# Text for analysis
I haven't had a lot of time with the update but I wanted to go over some of the enhancements and give you Eee Pad users a preview of what's to come on Monday.
Improved 3D Performance
Just as we have different CPU/GPU configurations for notebooks and desktops, in the future I'm expecting to see different SoCs targeted at smartphones and tablets. Today however, the two share a common architecture with most SoCs optimized for the larger portion of the market - smartphones. The current one-size-fits-all approach has consequences for tablets. NVIDIA's Tegra 2 for example is clearly built for smartphones with either a 800 x 480 or 960 x 540 display resolution, however it's used in tablets running at 1280 x 800. With nearly twice as many pixels to render it's not surprising that while the Tegra 2 performs exceptionally well on a smartphone, its 3D performance suffers on a high resolution tablet. It's no different than buying a PC video card - a GPU that performs well on a 1680 x 1050 display may not be able to drive a 2560 x 1440 display.
In our first Honeycomb review I complained that some UI animations and transitions lacked the smoothness that I expected from a fully GPU accelerated UI. Google argued that part of the reason was the display resolution, but it also conceded that there was still room for improvement in drivers. Android 3.1 gives us that improvement.
The performance impact is easily seen in our standard 3D benchmarks. Let's start with GLBenchmark 2.0:
The Egypt benchmark saw a 54% increase in performance. I don't doubt that some of this performance improvement was NVIDIA simply optimizing for the benchmark, but a lot of it translates into real world performance improvements as well.
GLBenchmark PRO doesn't show any increase in performance by comparison, perhaps indicating that we'll see a greater increase in OpenGL ES 2.0 workloads.
We've added two new tests to the suite from Rightware: Taiji and Hover from the BaseMark ES2.0 suite (basically the updated version of 3DMarkMobile):
3D performance improves in both tests by 24% and 10% respectively.
The impact on GPU performance isn't limited to just 3D games, the Honeycomb UI is now noticeably quicker. Everything is snappier, which implies more than just a GPU performance improvement but the other part of that is an improvement in UI frame rate. Swiping between home screens is pretty similar to 3.0.1, but the experience is far more consistent. While 3.0.1 was more likely to chop, 3.1 seems to be more resistant to slowdowns that impact UI speed. Renegade background apps can still ruin the experience - caching songs from Google Music in the background made the Eee Pad extremely slow.
Calling up the app launcher is still not smooth, but boy is it smoother/faster than before. Even details like the circle animation when you unlock the device are smoother on 3.1.
The iPad 2 still does a better overall job of giving the UI thread high priority and keeping the interface running at full frame rate, but Android 3.1 takes a step in the right direction. If you were unhappy with the UI experience on 3.0.1, the experience with 3.1 is a lot better but still not perfect. If you were happy with 3.0.1 however, prepare to be even happier.

# Problem set
A - From the Android 3.1 article, print the passage from "The impact on" up to and including "Pad extremely slow.".
B - According to the Android 3.1 article, by what percentage did performance increase in the Egypt benchmark?

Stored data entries
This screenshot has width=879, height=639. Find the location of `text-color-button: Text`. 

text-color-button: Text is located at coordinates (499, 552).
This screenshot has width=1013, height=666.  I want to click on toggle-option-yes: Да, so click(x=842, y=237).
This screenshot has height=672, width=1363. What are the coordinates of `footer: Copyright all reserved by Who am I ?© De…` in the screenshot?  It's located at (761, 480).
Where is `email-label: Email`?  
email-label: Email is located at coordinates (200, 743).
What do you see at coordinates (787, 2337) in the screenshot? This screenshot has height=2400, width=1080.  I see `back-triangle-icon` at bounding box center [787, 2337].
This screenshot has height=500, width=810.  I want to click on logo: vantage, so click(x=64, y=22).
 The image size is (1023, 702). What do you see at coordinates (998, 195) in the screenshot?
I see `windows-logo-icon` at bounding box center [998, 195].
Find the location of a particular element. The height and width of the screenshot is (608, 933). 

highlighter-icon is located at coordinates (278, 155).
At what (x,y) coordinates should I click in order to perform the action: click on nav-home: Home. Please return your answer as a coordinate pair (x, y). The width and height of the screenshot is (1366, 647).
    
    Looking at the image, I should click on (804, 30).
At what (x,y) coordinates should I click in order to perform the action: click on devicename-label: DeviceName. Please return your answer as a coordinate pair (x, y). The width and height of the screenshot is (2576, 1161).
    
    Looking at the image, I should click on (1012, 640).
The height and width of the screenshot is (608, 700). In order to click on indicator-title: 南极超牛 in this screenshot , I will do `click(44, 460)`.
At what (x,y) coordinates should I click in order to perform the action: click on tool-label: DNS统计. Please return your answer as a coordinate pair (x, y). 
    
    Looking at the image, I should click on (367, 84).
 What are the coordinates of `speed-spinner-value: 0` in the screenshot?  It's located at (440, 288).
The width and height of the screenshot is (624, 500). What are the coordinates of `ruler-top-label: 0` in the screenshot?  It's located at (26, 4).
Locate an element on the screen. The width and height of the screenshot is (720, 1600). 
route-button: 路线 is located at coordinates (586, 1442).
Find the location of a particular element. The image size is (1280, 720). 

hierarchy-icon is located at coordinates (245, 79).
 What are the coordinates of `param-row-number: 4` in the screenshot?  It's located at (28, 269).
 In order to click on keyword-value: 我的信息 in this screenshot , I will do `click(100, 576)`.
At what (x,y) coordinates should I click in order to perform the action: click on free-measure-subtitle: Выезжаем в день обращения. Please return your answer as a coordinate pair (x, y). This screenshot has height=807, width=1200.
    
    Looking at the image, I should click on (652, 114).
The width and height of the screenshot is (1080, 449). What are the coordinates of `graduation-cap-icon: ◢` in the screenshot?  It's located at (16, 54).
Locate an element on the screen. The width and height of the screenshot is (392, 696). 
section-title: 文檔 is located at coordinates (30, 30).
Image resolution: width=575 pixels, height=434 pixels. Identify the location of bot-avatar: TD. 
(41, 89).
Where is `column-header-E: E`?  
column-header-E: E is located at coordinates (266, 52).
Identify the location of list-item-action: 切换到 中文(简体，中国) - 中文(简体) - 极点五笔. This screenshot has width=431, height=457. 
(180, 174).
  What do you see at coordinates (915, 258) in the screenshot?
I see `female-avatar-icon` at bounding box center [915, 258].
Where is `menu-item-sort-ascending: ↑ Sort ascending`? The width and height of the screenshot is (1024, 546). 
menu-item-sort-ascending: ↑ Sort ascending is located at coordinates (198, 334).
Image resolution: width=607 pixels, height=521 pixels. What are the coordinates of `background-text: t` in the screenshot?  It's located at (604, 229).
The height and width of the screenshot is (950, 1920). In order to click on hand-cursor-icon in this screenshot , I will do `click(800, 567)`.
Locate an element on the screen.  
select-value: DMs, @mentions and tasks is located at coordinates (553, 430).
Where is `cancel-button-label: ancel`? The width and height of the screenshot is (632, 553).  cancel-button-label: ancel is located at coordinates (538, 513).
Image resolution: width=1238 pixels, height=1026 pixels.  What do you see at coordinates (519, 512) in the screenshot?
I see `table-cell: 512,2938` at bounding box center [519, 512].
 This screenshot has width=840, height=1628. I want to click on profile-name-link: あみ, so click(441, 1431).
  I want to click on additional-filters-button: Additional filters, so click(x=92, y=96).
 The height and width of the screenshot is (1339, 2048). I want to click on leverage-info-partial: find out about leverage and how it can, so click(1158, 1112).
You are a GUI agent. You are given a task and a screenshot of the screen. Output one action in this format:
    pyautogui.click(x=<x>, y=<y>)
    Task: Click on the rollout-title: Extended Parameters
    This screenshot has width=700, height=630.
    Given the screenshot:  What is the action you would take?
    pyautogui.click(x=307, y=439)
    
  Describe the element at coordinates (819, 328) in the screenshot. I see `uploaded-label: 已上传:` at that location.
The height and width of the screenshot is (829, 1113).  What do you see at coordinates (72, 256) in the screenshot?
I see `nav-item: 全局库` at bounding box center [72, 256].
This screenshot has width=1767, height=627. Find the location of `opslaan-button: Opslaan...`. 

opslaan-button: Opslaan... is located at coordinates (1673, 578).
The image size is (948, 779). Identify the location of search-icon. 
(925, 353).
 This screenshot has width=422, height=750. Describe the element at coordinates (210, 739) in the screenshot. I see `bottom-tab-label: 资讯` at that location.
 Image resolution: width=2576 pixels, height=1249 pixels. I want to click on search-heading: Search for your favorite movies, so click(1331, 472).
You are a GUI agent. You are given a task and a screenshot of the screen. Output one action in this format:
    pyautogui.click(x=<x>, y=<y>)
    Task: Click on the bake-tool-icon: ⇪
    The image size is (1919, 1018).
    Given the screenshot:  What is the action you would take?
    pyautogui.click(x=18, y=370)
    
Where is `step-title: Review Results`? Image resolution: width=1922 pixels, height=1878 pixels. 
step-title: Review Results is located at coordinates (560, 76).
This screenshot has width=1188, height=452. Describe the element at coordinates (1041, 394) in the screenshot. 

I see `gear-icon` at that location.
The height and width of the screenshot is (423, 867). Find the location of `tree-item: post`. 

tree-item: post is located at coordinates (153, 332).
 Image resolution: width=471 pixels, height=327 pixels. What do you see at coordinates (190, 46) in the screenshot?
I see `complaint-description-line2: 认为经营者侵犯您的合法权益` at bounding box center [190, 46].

# Answers to the exercises
A -
The impact on GPU performance isn't limited to just 3D games, the Honeycomb UI is now noticeably quicker. Everything is snappier, which implies more than just a GPU performance improvement but the other part of that is an improvement in UI frame rate. Swiping between home screens is pretty similar to 3.0.1, but the experience is far more consistent. While 3.0.1 was more likely to chop, 3.1 seems to be more resistant to slowdowns that impact UI speed. Renegade background apps can still ruin the experience - caching songs from Google Music in the background made the Eee Pad extremely slow.

B - 54%